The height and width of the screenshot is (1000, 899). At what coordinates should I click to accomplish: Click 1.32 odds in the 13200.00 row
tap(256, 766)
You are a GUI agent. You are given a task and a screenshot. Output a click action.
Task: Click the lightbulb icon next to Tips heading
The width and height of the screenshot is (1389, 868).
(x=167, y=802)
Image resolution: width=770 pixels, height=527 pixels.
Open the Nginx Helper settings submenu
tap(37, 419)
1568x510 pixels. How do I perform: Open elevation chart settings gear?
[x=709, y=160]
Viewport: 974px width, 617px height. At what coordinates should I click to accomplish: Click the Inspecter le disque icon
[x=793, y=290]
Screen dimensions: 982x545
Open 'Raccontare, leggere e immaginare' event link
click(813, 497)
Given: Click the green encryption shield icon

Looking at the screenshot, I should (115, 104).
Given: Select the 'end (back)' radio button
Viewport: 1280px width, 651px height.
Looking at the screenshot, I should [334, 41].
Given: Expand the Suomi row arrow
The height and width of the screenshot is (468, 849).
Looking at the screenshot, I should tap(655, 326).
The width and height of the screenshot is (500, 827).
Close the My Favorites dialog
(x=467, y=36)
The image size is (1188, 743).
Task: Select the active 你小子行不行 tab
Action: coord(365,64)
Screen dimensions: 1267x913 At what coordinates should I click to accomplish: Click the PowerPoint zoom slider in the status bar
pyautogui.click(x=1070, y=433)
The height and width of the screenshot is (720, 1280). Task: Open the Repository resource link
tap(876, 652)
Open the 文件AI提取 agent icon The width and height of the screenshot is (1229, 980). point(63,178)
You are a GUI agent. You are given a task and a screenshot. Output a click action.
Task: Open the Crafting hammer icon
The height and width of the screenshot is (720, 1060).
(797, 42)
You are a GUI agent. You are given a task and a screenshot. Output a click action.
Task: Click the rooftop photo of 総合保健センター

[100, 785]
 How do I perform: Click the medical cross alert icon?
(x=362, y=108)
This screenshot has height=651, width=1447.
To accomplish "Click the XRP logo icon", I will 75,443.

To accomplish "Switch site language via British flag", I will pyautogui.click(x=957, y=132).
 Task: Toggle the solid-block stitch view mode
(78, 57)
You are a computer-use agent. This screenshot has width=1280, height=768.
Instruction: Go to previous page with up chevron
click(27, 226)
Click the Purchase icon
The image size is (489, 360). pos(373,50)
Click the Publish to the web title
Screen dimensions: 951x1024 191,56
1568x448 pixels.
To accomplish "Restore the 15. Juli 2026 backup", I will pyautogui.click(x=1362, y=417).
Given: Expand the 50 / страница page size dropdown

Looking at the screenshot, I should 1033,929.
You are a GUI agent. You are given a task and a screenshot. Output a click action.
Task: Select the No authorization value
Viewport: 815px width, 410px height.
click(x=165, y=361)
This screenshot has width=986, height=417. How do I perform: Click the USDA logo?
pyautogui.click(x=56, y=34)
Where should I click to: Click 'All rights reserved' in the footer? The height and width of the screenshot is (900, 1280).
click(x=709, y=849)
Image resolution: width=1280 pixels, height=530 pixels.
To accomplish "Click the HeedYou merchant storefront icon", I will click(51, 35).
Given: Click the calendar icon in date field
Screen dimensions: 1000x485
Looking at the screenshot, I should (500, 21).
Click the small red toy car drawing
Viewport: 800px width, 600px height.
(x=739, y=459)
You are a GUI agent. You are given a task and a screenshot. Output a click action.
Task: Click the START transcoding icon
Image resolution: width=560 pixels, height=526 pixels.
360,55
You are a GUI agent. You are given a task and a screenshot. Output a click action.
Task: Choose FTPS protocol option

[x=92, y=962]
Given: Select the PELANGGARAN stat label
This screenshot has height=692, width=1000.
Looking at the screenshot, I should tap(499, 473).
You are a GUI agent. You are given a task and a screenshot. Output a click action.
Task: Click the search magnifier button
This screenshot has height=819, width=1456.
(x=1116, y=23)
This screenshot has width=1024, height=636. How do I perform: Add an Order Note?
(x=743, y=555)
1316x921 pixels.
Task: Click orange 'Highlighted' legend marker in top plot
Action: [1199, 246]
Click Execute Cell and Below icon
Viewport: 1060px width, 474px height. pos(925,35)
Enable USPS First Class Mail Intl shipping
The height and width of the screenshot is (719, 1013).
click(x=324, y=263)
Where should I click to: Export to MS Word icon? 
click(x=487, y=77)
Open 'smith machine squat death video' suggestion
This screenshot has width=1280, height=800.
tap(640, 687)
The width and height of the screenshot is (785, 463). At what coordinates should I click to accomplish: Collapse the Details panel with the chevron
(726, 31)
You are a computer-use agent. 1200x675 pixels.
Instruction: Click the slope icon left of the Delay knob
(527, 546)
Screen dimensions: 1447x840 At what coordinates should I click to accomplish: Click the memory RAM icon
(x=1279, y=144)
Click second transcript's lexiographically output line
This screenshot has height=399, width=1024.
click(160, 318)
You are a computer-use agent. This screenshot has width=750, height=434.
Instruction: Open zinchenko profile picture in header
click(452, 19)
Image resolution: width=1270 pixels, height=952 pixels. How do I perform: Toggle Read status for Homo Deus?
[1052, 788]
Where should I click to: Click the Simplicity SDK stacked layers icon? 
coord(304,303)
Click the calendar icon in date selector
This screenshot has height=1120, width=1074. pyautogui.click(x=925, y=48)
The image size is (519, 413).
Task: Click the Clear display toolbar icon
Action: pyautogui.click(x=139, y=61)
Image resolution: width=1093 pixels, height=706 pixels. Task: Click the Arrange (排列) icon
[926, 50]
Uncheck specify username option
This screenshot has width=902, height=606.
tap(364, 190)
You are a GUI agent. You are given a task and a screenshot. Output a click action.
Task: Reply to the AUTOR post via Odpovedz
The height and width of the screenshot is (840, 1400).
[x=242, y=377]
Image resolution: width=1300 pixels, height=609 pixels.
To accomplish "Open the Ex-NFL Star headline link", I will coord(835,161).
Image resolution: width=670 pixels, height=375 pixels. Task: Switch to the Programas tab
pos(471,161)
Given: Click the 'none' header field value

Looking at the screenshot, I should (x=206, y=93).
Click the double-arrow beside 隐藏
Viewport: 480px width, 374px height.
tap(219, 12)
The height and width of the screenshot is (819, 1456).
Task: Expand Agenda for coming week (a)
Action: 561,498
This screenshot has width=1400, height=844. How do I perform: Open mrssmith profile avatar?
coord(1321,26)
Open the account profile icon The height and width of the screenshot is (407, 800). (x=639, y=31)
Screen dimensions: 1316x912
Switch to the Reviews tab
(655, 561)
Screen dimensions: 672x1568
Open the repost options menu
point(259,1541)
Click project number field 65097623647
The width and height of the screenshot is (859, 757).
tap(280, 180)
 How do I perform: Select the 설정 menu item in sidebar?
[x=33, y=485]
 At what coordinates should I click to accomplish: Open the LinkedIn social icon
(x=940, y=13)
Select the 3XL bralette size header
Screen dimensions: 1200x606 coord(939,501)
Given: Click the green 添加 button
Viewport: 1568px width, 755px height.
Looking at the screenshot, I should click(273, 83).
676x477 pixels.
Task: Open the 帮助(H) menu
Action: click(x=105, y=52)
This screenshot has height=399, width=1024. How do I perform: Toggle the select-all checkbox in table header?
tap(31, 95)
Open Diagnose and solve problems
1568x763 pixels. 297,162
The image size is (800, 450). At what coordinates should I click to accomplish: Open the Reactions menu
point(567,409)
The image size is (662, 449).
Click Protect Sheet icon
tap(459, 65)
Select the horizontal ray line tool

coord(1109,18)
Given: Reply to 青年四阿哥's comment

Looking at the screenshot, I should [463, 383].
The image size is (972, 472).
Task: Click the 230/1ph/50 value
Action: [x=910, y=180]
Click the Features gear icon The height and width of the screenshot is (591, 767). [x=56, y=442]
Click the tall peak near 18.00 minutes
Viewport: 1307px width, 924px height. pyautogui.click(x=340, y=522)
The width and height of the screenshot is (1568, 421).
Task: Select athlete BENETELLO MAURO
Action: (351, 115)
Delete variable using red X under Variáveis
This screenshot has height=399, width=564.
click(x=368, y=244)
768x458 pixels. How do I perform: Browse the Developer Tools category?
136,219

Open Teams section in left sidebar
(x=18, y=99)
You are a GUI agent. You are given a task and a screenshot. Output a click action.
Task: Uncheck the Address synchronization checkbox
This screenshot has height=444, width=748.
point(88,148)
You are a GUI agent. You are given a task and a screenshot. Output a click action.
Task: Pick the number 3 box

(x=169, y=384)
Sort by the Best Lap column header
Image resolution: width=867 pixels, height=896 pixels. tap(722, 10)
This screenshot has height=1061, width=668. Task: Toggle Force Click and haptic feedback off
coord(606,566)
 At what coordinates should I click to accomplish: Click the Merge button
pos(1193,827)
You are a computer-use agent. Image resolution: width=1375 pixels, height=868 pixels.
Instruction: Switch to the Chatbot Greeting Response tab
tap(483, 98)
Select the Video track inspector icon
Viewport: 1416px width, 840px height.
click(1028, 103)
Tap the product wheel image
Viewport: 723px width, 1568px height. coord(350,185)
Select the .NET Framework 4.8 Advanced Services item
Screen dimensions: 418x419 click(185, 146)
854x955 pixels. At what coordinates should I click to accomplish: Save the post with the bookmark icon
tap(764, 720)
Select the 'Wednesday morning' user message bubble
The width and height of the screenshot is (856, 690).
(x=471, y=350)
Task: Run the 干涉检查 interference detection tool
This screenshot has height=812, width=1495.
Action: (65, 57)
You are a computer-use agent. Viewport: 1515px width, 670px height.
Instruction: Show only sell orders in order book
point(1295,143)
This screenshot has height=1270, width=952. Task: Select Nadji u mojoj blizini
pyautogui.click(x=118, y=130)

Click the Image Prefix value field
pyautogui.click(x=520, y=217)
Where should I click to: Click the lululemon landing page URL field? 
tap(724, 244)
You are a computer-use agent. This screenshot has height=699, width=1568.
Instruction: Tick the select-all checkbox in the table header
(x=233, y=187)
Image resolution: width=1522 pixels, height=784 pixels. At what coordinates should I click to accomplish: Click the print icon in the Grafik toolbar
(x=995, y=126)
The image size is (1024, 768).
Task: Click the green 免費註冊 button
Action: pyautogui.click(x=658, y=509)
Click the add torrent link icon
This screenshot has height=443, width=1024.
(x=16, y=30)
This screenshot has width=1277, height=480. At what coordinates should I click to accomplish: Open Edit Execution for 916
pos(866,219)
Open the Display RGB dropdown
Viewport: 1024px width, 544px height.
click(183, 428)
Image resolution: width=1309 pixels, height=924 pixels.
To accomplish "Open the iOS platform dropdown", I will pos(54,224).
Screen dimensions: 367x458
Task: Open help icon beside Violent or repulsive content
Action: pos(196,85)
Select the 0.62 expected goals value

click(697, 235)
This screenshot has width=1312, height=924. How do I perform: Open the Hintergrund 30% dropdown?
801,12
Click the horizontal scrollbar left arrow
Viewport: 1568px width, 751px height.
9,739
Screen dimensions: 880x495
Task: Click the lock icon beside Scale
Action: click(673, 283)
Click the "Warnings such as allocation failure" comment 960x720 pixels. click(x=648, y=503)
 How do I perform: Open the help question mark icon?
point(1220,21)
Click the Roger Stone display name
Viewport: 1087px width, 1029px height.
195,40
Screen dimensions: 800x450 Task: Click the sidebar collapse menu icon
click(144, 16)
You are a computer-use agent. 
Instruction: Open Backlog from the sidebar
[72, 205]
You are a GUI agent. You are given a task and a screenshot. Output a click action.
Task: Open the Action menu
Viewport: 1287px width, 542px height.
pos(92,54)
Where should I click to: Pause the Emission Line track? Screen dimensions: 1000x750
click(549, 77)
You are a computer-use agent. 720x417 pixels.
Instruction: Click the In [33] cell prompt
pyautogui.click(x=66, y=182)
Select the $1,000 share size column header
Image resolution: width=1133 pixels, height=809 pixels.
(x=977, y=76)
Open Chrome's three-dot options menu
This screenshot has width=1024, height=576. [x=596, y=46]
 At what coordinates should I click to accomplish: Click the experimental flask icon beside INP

===============

About this exercise —
Where does the word "arrow" appear in the records above? Return every line that holds it.

Exercise result —
Given: Expand the Suomi row arrow
Click the double-arrow beside 隐藏
Click the horizontal scrollbar left arrow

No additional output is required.